Phoenician in a time of Romans
Ultimately the argument comes down to “Do we sit back and accept 1,000 deaths, and an unknown amount of other acts – rapes, torture, imprisonment, whatever each year under the rule of a despot, or do accept 1,000 collateral deaths in exchange for a future without that?” Both answers suck. Which one do you pick?
Nearly 45,000 Americans die unnecessarily each year due to your health insurance system.
How many Americans is it acceptable for Al Qaeda to blow up as “collateral damage” if they start citing a goal of changing this as their excuse?
Mike Kay (True Grit)
Anyone who runs is a Taliban guerrilla.
Anyone who stands still is a well-disciplined Taliban guerrilla.
RandyH
This post reminds me of a video in 2006 that MTV would not show in either the US or even in the UK, where the band was very popular. Maybe because it was just a little too real a depiction of what we were doing in Iraq. Whether you particularly like the music or not, the lyrics combined with the imagery from the video are just so powerful that you can relate, like John’s post forced us to do.
Sarah Proud and Tall
I do love you, Mr Cole.
patrick II
@Calouste:
Kidding aside, China gains in their competition with us by lending money for us to use in non-productive ways.
Just Some Fuckhead
@Paul W.:
What does OBL have to do with our war in Afghanistan? You realize he was in Pakistan, right? And we’ve been looking for him there for a long time?
Martin
@Just Some Fuckhead: You know, my problem here is tossing all of these actions under the same blanket, as though Iraq and Libya are equally amoral. I agree that the US has overly strong tendencies to employ military actions, and that those tendencies are far from limited to Republicans. But rather than condemn everything, something which is quite simply lazy, why don’t we actually look at the opportunity costs of each of these things?

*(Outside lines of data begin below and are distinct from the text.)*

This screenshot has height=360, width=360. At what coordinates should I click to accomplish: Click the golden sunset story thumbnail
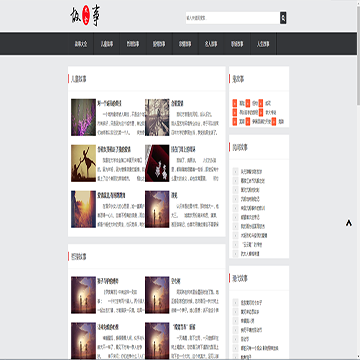coord(83,209)
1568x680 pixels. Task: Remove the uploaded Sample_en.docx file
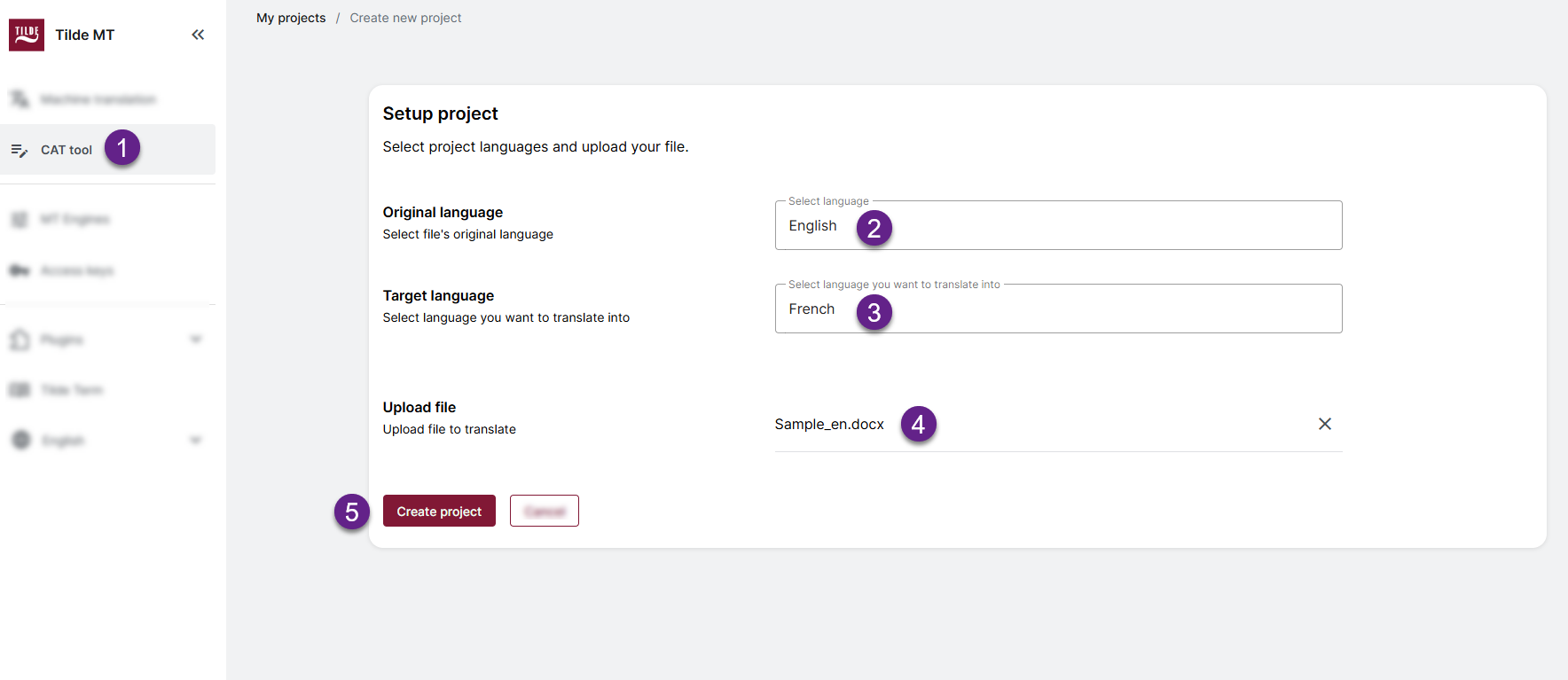pyautogui.click(x=1324, y=424)
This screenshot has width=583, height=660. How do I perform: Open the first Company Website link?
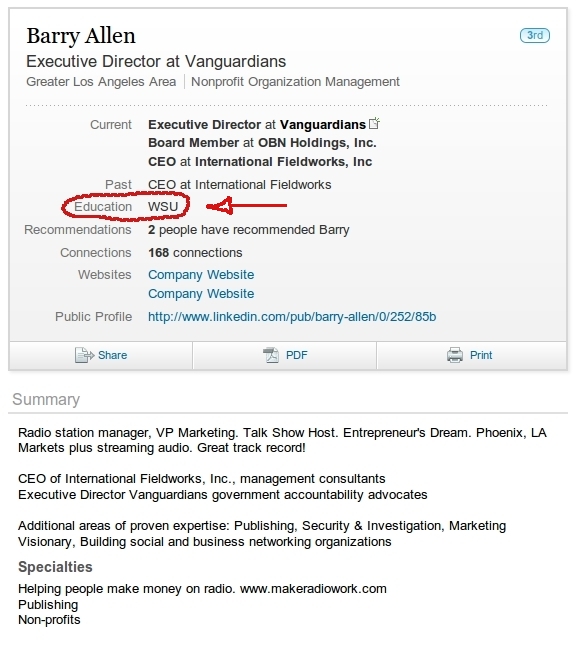point(201,275)
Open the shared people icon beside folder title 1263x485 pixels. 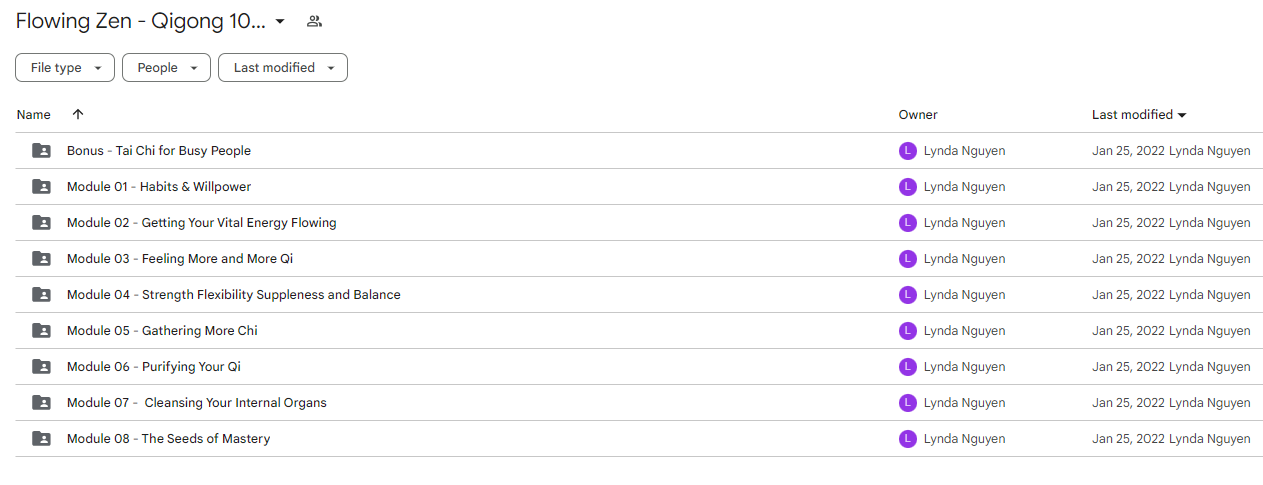[314, 21]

And I have three great uncles that helped liberate France and my grandfather and another great uncle hopped across the Pacific. I mean, once we knocked down the uboat threat in the Atlantic, why the fuck did we stay involved raining freedom bombs on the French and Belgians?
I see a lot of assertions that the US discounts the lives of brown people, yet our long glorious history also suggests that brown people aren’t deserving of our intervention, or did we all spontaneously push that whole ‘Why Libya and not Sudan/Darfur?’ argument out of our heads because a lot of the names listed above were wondering not so long ago why Sudan wasn’t deserving of our freedom bombs. Who wants to defend those 400,000 dead and 2.5 million displaced as the best moral decision?
Marc McKenzie
@cleek:
“but i’m dirty fucking hippie, so nobody listened to me.”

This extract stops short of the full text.